EXERCISE: Output all of the lines below exactly, and leave out each image.

SUPPLIED DATA:

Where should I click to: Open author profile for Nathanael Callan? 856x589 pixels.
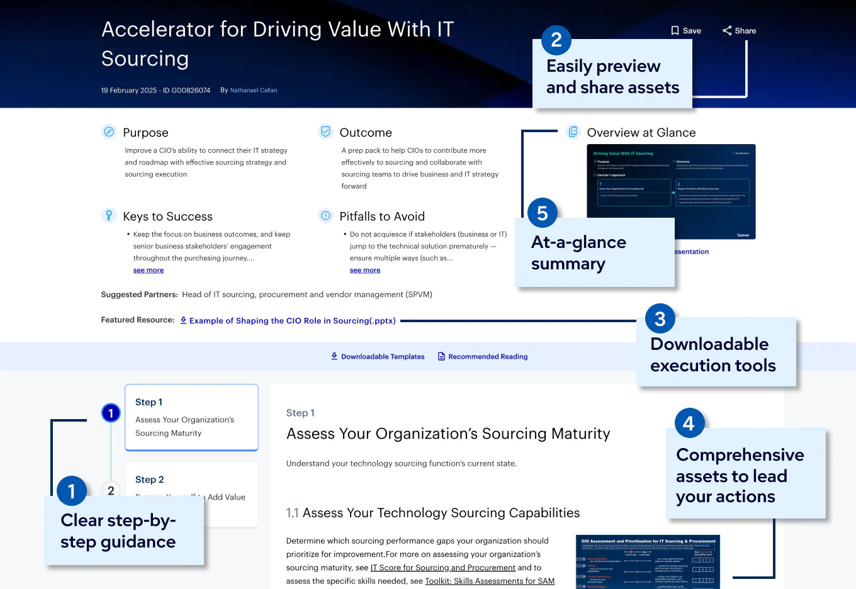(x=253, y=90)
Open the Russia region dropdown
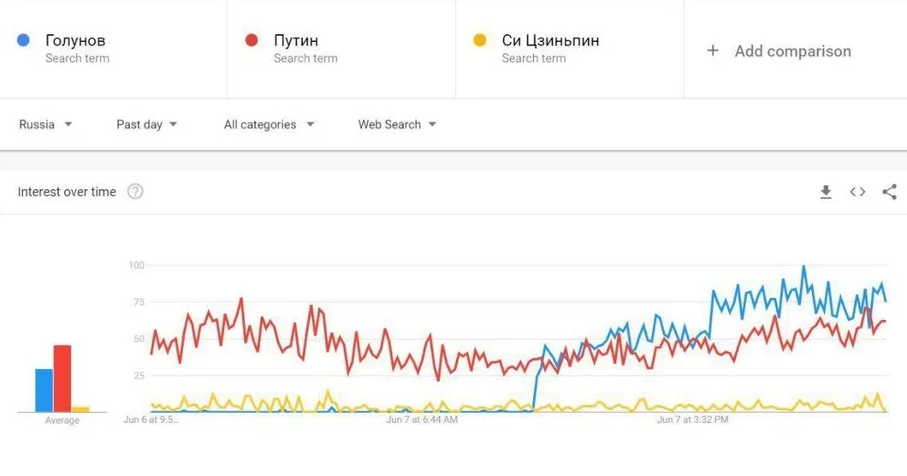Image resolution: width=907 pixels, height=476 pixels. click(x=45, y=124)
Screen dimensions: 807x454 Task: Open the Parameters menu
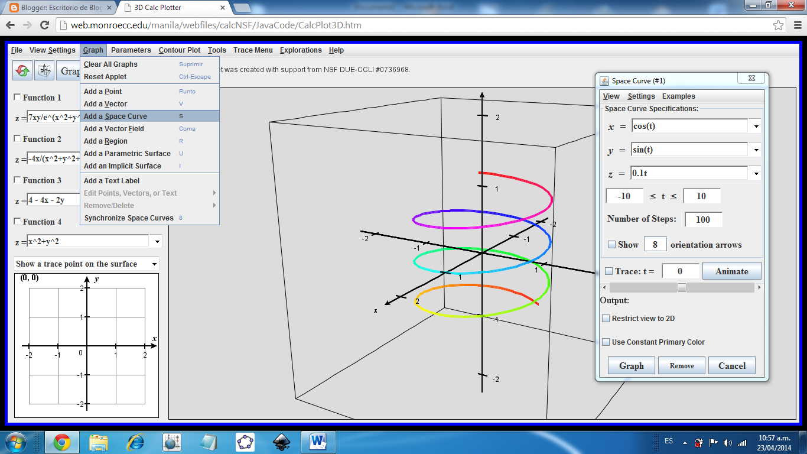coord(131,50)
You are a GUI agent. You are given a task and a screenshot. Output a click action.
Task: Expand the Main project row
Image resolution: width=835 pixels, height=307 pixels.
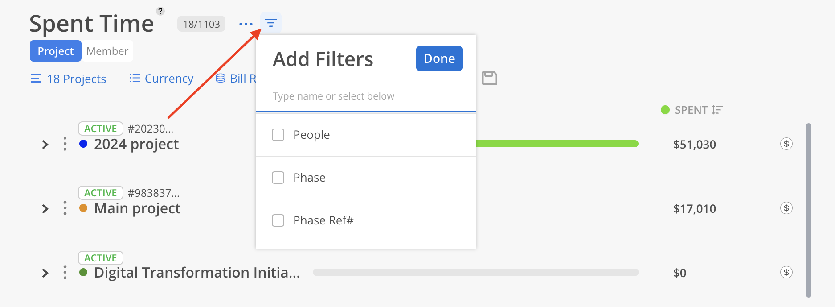click(45, 209)
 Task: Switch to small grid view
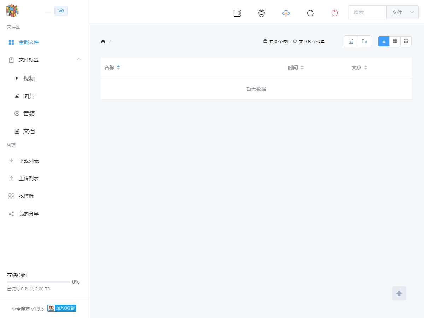coord(406,41)
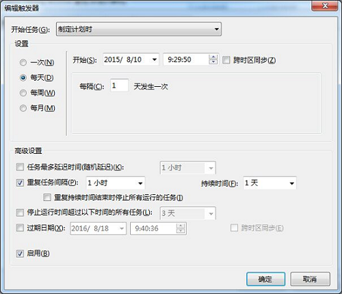Click the 确定 button
The width and height of the screenshot is (342, 294).
pyautogui.click(x=265, y=279)
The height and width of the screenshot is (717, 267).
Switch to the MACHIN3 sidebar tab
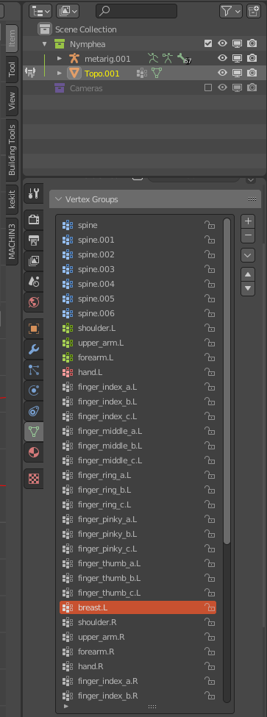point(12,241)
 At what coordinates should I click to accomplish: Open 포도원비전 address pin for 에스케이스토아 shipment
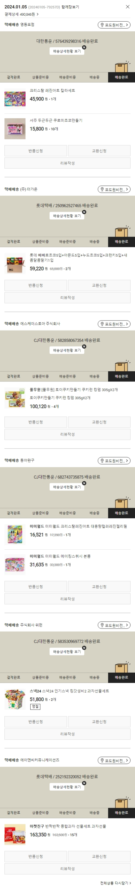114,324
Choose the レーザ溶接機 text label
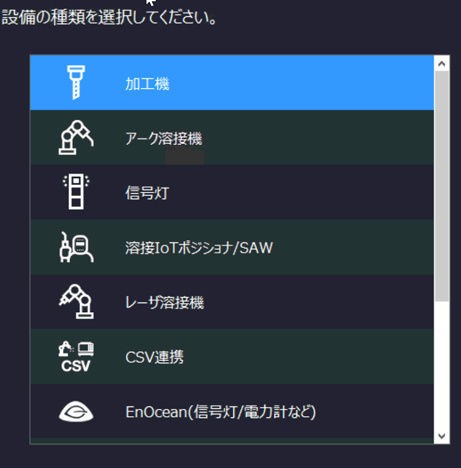461x468 pixels. click(164, 302)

ANSWER AREA:
Where should I click to: Open author profile for Nathanael Callan? 856x589 pixels.
(x=253, y=90)
Open the Russia region dropdown
Image resolution: width=907 pixels, height=476 pixels. click(x=45, y=124)
Screen dimensions: 807x454 Task: Open the Parameters menu
coord(131,50)
You are a GUI agent. You are given a task and a screenshot. Output a click action.
Task: Expand the Main project row
Image resolution: width=835 pixels, height=307 pixels.
click(45, 209)
 Task: Switch to small grid view
coord(406,41)
Click the 确定 button
The width and height of the screenshot is (342, 294).
pyautogui.click(x=265, y=279)
The height and width of the screenshot is (717, 267).
Switch to the MACHIN3 sidebar tab
point(12,241)
 At what coordinates should I click to accomplish: Open 포도원비전 address pin for 에스케이스토아 shipment
114,324
Choose the レーザ溶接機 text label
461x468 pixels. click(164, 302)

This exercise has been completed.